HOANG Cong Duy Vu's research logs: 2013

Saturday, 16 November 2013

CMPH

Intro: A perfect hash function maps a static set of n keys into a set of m integer numbers without collisions, where m is greater than or equal to n. If m is equal to n, the function is called minimal.

Sunday, 10 November 2013

HandAlign

Link: http://www.umiacs.umd.edu/~hal/HandAlign/index.html
Intro: a tool to assist manual alignment in MT, summarization, ...

Thursday, 7 November 2013

Pure for simple CSS

Link: http://purecss.io/
Intro: A set of small, responsive CSS modules that you can use in every web project.

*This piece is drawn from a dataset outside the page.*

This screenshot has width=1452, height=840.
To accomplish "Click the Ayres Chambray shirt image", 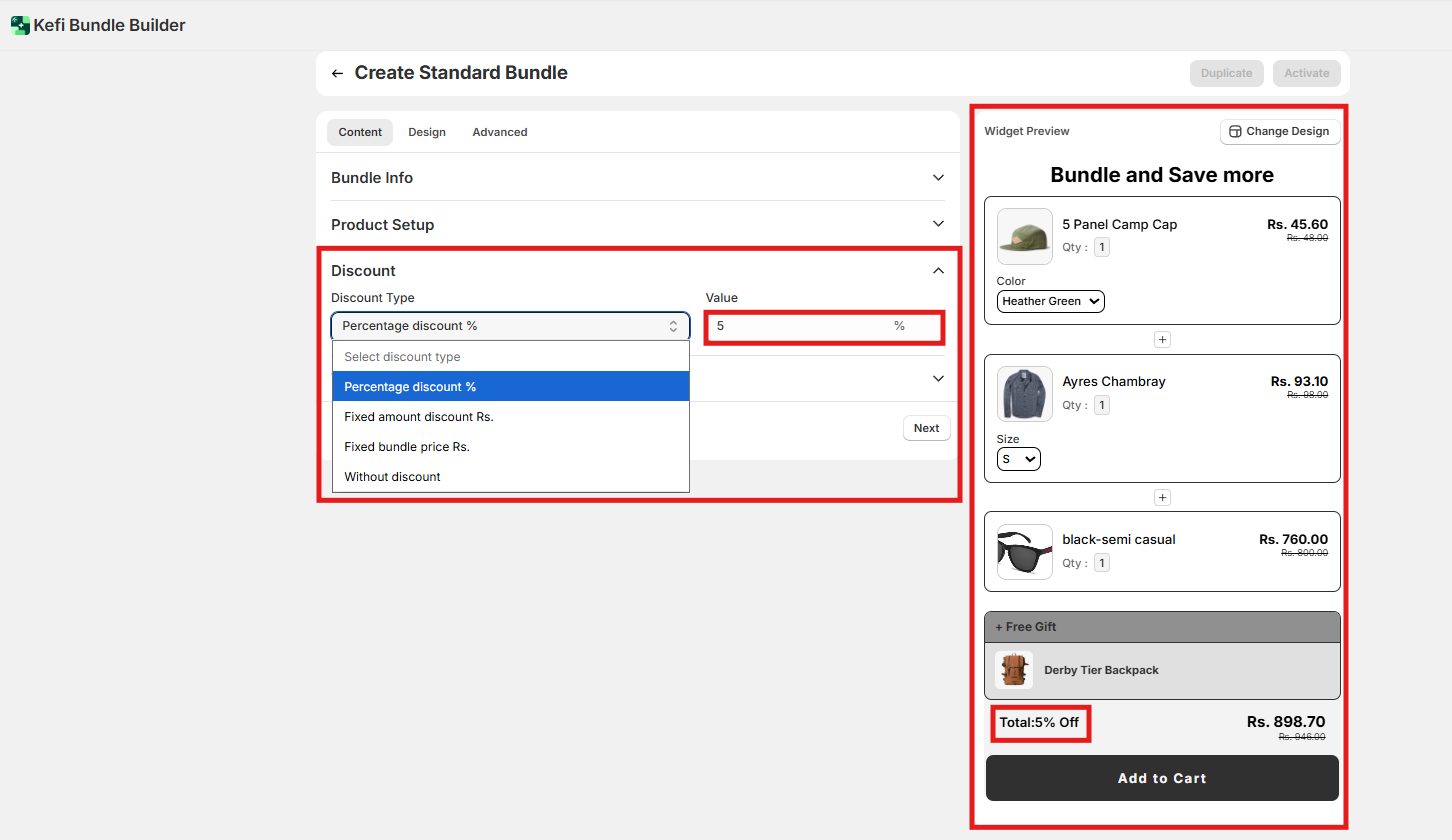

Wednesday, 30 October 2013

Kaggle

Link: http://www.kaggle.com/competitions
Intro: A platform for paid problem solving around the world.

Monday, 7 October 2013

pialign - Phrasal ITG Aligner

Link: http://phontron.com/pialign/

Intro: pialign is a package that allows you to create a phrase table and word alignments from an unaligned parallel corpus. It is unlike other unsupervised word alignment tools in that it is able to create a phrase table using a fully statistical model, no heuristics. As a result, it is able to build phrase tables for phrase-based machine translation that achieve competitive results but are only a fraction of the size of those created with heuristic methods.

*** Note: pialign can extract very compact phrase table directly from unaligned parallel data. This is may be very helpful for SMT system in mobile environment.

Wednesday, 2 October 2013

Source Code Search

Links:
1) http://www.programmableweb.com/apis/directory
2) http://code.ohloh.net/
3) http://runnable.com/

Tuesday, 24 September 2013

Tree visualization with Treebolic

Link: http://treebolic.sourceforge.net/en/index.html

Intro: Treebolic is a Java component (widget) whose purpose is to provide a hyperbolic rendering of hierarchical data.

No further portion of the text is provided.